Angela Dalle Vacche is a professor emerita at the Georgia Institute of Technology within its School of Literature, Media, and Communication. She is a scholar of film studies, with a specialization in world cinema and Italian cinema, and has authored multiple books. One of her notable works, "Diva: Defiance and Passion in Early Italian Cinema," delves into the concept of the Italian diva and its significance in promoting "emancipation and self-discovery" for female viewers in Italian cinema.

==Education==
Dalle Vacche received her M.S. in American Studies in 1980 from Mount Holyoke College. In 1985, she received her doctorate in Films Studies from the University of Iowa. Her dissertation received honorable mention in the Society for Cinema Studies Dissertation Contest.

==Career==
Dalle Vacche worked as an associate professor at Yale University from 1987-1997, and Emory from 1997-2001, where she was nominated for Phi Beta Kappa's Excellence in Teaching award in 2000. In 2001, she joined the Georgia Institute of Technology as a tenured professor of film studies in the School of Literature, Media, and Communication.

Dalle Vacche has lectured internationally. In the summer of 2016, she lectured on Cinema and the Museum at the Institute for Marketing and Technology in Lucca, Italy and traveled throughout Europe, Asia, and Australia lecturing on similar topics. She has taught classes on a wide range of film-related topics, including “Identity in Film”, “Vampires, Modernity, Technology in Literature and Film,” and “Cinema and Architecture, Space and Landscape.”

Dalle Vacche has published several books and articles on Italian cinema. Two of her books, Diva: Defiance and Passion in Early Italian Cinema and The Body in the Mirror: Shapes of History in Italian Cinema, explore the roles that gender, culture, and history have played in the genre. Her articles on the topic include “Le Paysage du cinema italien” in CinemAction and “The Diva-Image in 1911: Visual Form, Cultural Paradigm, Perceptual Model” in Cinema and Other Arts.
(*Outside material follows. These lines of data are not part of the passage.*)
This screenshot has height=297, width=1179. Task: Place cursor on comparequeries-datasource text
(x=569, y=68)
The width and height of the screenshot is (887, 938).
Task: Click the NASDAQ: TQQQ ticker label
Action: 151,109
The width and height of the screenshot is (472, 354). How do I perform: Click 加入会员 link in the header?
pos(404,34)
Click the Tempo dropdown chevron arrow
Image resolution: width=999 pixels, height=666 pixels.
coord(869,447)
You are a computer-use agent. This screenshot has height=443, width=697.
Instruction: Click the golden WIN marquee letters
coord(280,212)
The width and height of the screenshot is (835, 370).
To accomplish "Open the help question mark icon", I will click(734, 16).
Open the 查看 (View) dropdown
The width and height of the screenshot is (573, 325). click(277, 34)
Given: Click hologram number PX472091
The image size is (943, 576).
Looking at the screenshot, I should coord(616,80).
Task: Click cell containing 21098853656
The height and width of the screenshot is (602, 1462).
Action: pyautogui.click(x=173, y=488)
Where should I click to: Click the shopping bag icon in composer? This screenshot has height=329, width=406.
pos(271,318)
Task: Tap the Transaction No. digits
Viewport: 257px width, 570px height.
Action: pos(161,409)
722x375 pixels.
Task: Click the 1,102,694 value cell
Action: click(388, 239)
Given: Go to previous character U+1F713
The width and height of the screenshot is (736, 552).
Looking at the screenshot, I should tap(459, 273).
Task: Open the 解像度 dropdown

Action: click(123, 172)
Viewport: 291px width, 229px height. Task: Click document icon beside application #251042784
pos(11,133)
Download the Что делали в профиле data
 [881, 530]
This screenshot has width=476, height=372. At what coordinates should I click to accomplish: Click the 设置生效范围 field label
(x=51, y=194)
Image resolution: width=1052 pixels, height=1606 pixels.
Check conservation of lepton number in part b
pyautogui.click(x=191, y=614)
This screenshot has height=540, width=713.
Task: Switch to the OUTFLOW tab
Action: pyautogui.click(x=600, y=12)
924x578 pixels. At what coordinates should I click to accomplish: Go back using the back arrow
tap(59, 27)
Dalle Vacche has directed films on Italian cinema. Art Forum declared the 2000 New York Film Festival showing of her short film, “Passion and Defiance: Silent Divas of the Italian Cinema,” as “Best Event of the Year.”

==Select works==
- Dalle Vacche, Angela. The Body in the Mirror: Shapes of History in Italian Cinema. Princeton University Press, 1992.
- Dalle Vacche, Angela. "Andre Bazin and The System of the Arts" in Opening Bazin: Postwar Film Theory and Its Afterlife, edited by Andrew, Dudley et al. Oxford University Press, 2001.
- Dalle Vacche, Angela. Diva: What is a Diva? What is a Diva-Film?. Vienna Film Museum, 2007.
- Dalle Vacche, Angela. Defiance and Passion in Early Italian Cinema. University of Texas Press, 2008.
- Dalle Vacche, Angela. "Film Studies and International Understanding." In: Humanistic Perspectives in a Technological World. Ed. Richard Utz. Atlanta: Georgia Institute of Technology, 2014. online version
- Dalle Vacche, Angela. André Bazin's Film Theory. Oxford University Press, 2019.